Disabling the Nagle algorithm
I considered, and tested, whether disabling the Nagle algorithm might have an impact. However – since each of these requests are fired on a single connection that’s closed, and hence flushed, immediately afterwards – disabling the Nagle algorithm has no measureable effect.
Can we lower the CPU usage?
While the EC2 CPU isn’t maxed at 32 threads, it’s way higher than I’d like it to be, even just at 64 threads:
However, the code we’re running is already in a rather tight loop without much to optimize:
It’s basically just a loop, reusing the same request and letting the AmazonS3Client do its part to send off the object. Internally, AmazonS3Client.DeleteObject() is firing off the asynchronous BeginPutObject and then immediately waiting for EndPutObject afterwards. If we dig further in, there’s a lot of generic AWS SDK framework overhead in constructing the requests, checking for all sorts of conditions that may arise, but are not particularly relevant to our case. How about we ditch the SDK and create our own requests?
Following this guide on signing and authenticating REST requests, I constructed a method like this (minus the measuring and reformatting, this just shows the basic form):
This tries to push through as many requests as possible in as little time as possible, with as little framework overhead as possible. Alas, I saw no noteworthy improvements in performance so I’m glad to report that the AWS SDK seems well optimized, even with it’s generic looks. A side result was that I shaved off the user-agent and thereby ended up with slightly smaller requests:
This took me from a request size of 322 bytes down to 223 bytes on average. Sadly, this too had no noteworthy impact on performance.
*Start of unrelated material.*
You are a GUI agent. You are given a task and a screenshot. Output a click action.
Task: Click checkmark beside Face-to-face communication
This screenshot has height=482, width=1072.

Deletes carry a constant cost, both in payload size as well as execution time. We can’t batch them up and there’s no data to compress. As such, we’re left with just multi-threading and possibly optimizing the TCP/IP stack depending on the latency characteristics of the environment. The lower the latency, the fewer threads you should use. In my testing, a typical low-latency (e.g. EC2) environment seems to max out at 32 threads, where as a medium/high latency environment seems to max out at 64 concurrent threads.
Obviously there are steps between 32 and 64 threads and you may get better results at running just 50 threads – these are just ballpark test numbers. As always, your mileage may vary.